• Task inputs:
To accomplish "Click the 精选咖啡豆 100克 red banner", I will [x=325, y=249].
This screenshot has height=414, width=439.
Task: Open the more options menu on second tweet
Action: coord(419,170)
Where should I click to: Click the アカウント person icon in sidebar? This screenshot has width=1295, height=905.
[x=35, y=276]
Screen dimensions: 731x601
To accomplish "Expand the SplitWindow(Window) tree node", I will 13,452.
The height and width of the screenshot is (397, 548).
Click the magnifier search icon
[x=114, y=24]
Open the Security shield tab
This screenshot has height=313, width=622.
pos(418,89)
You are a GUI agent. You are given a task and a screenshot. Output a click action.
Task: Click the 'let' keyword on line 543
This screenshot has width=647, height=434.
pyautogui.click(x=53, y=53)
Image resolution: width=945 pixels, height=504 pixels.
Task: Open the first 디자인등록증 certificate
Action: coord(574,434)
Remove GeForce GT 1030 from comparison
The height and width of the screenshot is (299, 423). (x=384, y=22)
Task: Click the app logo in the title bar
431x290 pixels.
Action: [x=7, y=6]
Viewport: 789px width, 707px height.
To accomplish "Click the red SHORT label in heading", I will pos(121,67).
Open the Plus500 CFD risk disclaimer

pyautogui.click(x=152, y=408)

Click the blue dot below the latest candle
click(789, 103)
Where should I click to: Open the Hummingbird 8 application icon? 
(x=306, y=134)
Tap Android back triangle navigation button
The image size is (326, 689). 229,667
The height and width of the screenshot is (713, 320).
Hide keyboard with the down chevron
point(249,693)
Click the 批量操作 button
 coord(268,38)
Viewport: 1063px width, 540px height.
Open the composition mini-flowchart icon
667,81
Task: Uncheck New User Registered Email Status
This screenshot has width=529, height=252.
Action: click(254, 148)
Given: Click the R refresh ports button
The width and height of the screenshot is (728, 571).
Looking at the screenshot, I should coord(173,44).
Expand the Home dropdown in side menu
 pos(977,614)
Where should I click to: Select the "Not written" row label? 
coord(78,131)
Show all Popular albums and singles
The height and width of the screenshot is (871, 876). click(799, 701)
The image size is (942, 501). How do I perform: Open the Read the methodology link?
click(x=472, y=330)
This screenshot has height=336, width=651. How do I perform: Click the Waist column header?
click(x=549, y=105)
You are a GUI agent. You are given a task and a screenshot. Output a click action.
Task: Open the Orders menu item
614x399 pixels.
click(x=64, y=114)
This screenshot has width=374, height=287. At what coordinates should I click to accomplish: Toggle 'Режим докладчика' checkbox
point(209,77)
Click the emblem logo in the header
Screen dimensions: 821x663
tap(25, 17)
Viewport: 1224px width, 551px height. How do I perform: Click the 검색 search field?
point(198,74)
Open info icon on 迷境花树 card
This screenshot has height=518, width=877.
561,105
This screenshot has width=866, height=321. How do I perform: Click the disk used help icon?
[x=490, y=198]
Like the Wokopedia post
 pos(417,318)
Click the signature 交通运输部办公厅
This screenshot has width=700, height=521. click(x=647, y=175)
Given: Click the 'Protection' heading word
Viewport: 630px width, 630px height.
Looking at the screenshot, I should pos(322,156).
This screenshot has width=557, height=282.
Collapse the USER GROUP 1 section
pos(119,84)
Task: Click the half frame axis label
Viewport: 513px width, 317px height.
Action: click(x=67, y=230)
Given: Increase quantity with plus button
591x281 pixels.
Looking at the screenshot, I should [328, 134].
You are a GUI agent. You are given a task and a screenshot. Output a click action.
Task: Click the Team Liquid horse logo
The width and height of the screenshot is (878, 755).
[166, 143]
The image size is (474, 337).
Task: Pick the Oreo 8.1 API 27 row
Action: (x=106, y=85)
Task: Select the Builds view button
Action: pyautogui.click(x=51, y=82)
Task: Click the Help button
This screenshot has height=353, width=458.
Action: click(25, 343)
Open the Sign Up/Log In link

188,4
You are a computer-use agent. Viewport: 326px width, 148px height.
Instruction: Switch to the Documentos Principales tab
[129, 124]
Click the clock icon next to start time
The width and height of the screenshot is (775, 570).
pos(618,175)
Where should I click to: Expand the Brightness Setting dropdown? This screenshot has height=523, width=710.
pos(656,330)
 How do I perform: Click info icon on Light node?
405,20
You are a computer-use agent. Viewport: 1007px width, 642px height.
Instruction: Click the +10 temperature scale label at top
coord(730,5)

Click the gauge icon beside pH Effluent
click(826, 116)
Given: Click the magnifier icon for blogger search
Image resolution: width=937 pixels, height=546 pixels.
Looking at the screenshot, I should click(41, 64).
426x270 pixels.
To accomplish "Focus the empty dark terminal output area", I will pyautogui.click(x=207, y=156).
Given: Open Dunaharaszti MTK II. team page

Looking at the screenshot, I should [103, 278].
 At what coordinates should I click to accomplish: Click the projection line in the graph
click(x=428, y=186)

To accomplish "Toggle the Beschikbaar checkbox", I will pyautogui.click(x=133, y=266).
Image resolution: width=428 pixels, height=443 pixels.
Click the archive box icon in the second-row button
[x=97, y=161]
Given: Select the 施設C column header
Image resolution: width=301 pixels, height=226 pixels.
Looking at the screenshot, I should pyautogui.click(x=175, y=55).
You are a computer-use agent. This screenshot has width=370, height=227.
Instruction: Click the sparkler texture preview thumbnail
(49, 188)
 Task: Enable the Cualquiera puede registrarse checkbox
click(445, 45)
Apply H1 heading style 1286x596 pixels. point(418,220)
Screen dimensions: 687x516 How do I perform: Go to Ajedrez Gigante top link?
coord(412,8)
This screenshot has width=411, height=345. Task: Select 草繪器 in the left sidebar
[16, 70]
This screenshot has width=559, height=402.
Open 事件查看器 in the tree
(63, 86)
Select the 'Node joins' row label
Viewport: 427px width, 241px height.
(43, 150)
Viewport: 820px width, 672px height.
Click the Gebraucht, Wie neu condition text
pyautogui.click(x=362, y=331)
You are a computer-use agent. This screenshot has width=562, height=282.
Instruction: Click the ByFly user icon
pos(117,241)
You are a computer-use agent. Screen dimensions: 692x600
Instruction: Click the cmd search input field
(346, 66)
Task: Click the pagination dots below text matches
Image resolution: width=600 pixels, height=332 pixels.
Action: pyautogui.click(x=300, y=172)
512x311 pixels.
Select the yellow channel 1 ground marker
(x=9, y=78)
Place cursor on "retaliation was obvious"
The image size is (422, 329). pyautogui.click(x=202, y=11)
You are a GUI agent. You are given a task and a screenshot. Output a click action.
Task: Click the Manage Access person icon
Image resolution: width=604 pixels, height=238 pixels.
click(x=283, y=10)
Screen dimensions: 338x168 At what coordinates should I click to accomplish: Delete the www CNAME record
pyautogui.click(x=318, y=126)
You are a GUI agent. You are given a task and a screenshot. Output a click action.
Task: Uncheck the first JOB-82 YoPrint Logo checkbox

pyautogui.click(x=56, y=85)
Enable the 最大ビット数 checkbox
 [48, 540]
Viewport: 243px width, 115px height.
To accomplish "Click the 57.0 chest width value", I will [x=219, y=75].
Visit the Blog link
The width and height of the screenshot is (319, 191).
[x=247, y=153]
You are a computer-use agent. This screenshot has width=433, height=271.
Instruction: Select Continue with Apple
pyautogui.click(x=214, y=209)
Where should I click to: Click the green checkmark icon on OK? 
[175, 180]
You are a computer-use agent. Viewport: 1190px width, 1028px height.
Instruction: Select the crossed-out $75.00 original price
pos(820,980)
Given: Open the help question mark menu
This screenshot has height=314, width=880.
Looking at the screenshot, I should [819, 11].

• Instructions to follow: Copy out each line of the data containing the string "heading".

• Written response:
To accomplish "Click the red SHORT label in heading", I will pos(121,67).
Given: Click the 'Protection' heading word
Apply H1 heading style 1286x596 pixels. point(418,220)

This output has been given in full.